Le taux de chômage a baissé, mais le nombre d'emplois n'augmente pas - La véritable nature du "ralentissement silencieux" de l'emploi aux États-Unis

2026年01月11日 00:23

Les statistiques de l'emploi aux États-Unis ont révélé un “ralentissement silencieux” plutôt qu'un effondrement spectaculaire. Le nombre d'emplois non agricoles (NFP) en décembre 2025 a augmenté de 50 000 par rapport au mois précédent. Le taux de chômage a légèrement diminué à 4,4%. En regardant uniquement les chiffres, on pourrait dire "ce n'est pas si mal", mais sur une base annuelle, le tableau change complètement. La création d'emplois en 2025 s'élève à un total de 584 000, ce qui marque un net ralentissement par rapport aux 2 millions de l'année précédente (2024).

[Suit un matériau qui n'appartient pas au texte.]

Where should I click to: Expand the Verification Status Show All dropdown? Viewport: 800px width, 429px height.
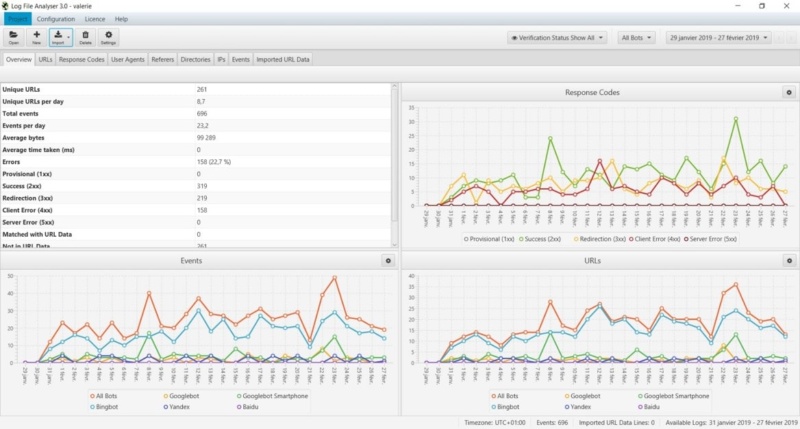coord(557,38)
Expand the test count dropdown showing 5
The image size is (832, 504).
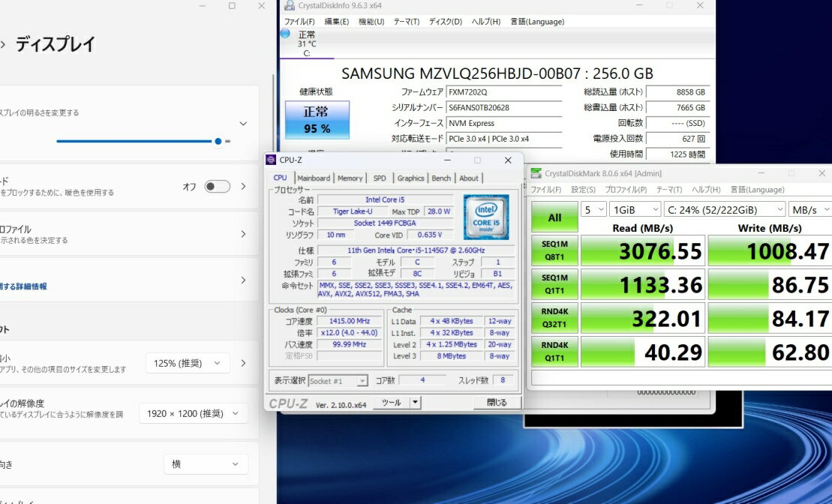click(594, 209)
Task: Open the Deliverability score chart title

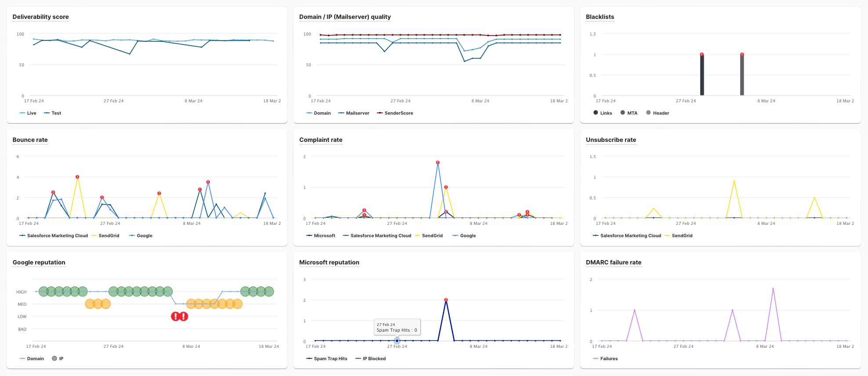Action: 40,17
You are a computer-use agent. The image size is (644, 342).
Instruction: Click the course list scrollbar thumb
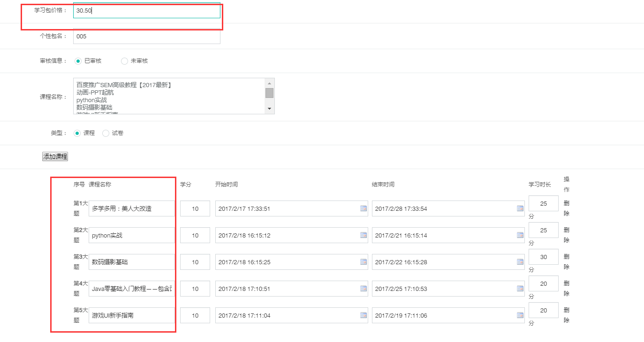[x=269, y=93]
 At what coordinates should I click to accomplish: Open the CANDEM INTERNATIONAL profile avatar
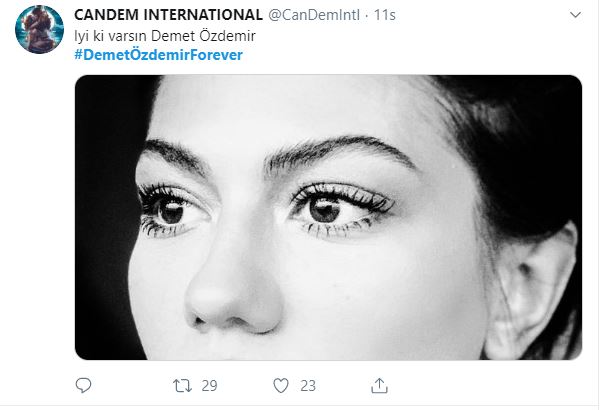click(x=37, y=31)
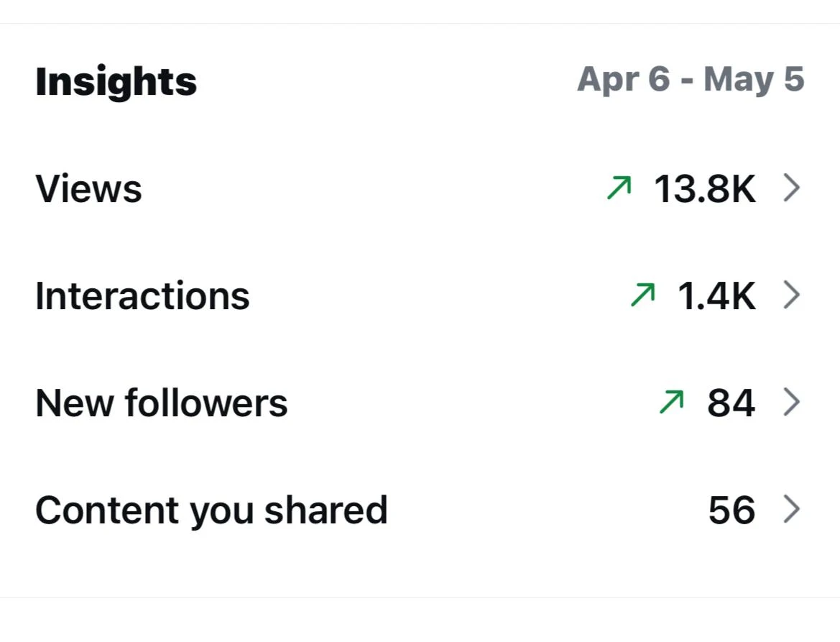Image resolution: width=840 pixels, height=642 pixels.
Task: Tap the word Views in the metrics list
Action: pos(88,188)
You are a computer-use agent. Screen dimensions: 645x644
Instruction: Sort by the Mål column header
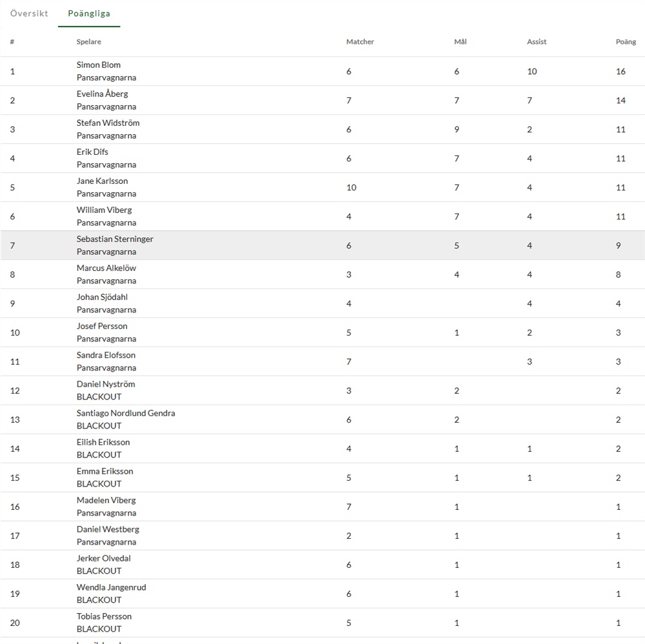click(460, 42)
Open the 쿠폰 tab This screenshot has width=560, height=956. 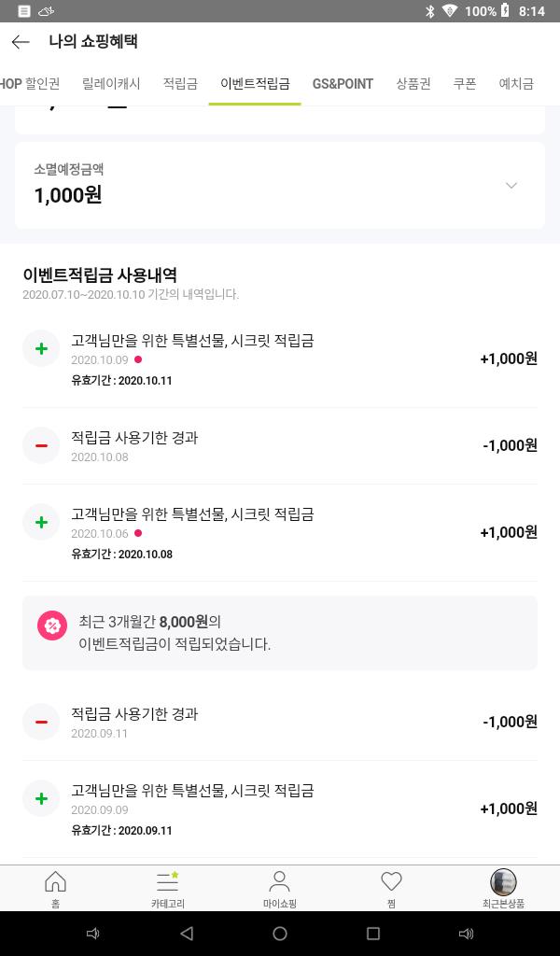tap(465, 84)
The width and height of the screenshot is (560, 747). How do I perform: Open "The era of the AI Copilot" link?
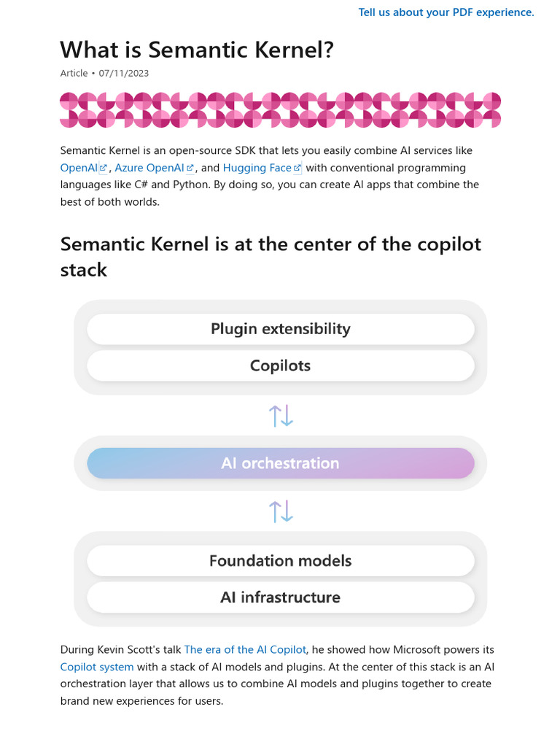coord(245,649)
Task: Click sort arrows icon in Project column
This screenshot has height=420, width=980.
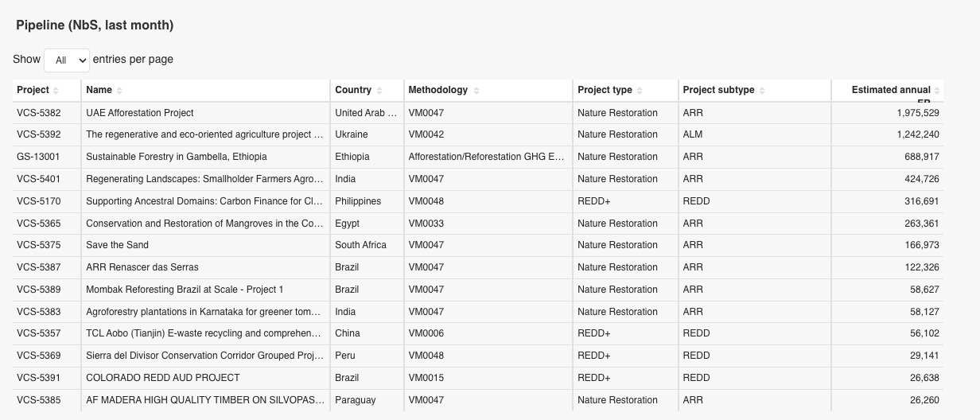Action: coord(56,91)
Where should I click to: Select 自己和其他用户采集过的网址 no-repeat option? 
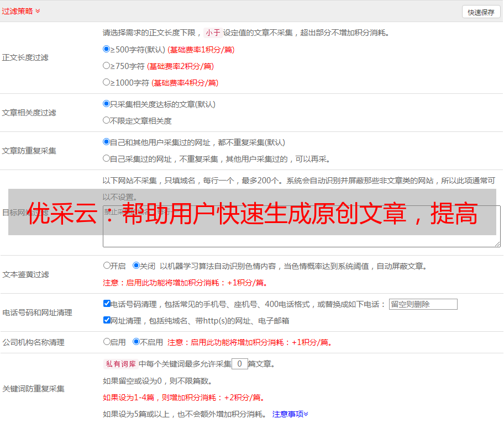(107, 142)
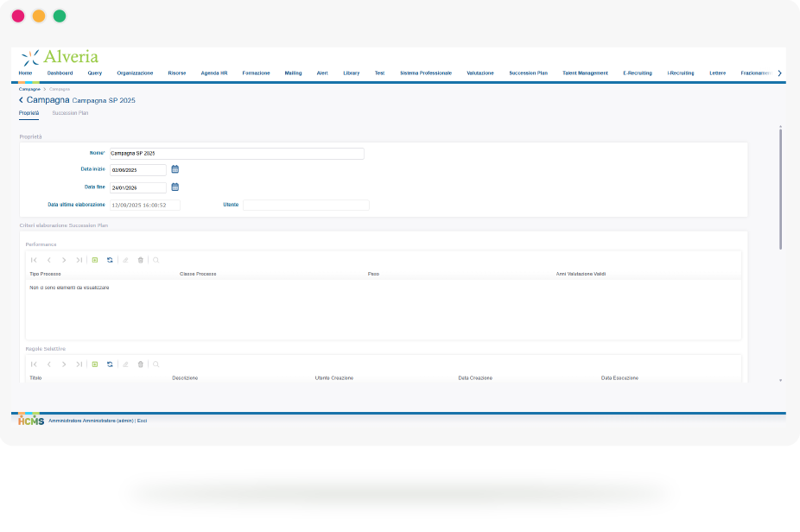Click the Esci logout link
Screen dimensions: 800x532
(x=143, y=421)
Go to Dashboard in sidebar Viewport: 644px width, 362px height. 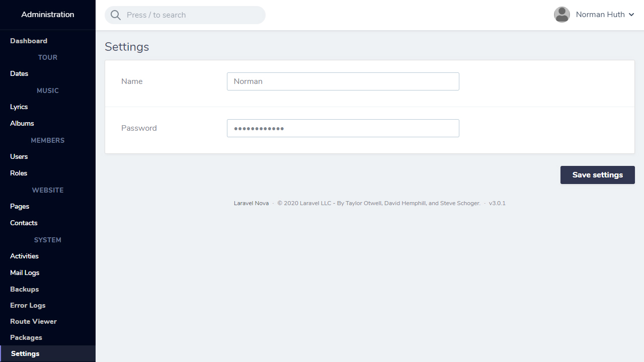tap(29, 41)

Quel impact ce “ralentissement” aura-t-il sur les ménages, quelles décisions imposera-t-il aux entreprises, aux marchés et à la Fed (Réserve fédérale des États-Unis) ? Nous allons analyser les détails des statistiques et les points de discussion diffusés sur les réseaux sociaux pour mieux comprendre.



1) Tout d'abord, récapitulons les faits : décembre +50 000, mais "plus faible que l'année précédente"

Selon le BLS (Bureau of Labor Statistics des États-Unis), l'augmentation de l'emploi en décembre était de +50 000, avec un taux de chômage de 4,4%. Les secteurs ayant connu une augmentation sont principalement

  • la restauration (+27 000)

  • la santé (+21 000, dont les hôpitaux +16 000)

  • l'aide sociale (+17 000)
    En revanche, le commerce de détail a diminué de 25 000.


Un autre point souvent négligé est la "révision des données passées". Octobre a été révisé à la baisse de -105 000 à -173 000, et novembre de +64 000 à +56 000. Au total, pour les deux derniers mois, cela représente une révision à la baisse de 76 000, indiquant une réalité plus faible.


De plus, en 2025, il y a eu des circonstances particulières sur le plan statistique, comme l'impossibilité de collecter des données d'enquête auprès des ménages en octobre en raison de la fermeture du gouvernement fédéral (bien que l'enquête de décembre ait été menée normalement).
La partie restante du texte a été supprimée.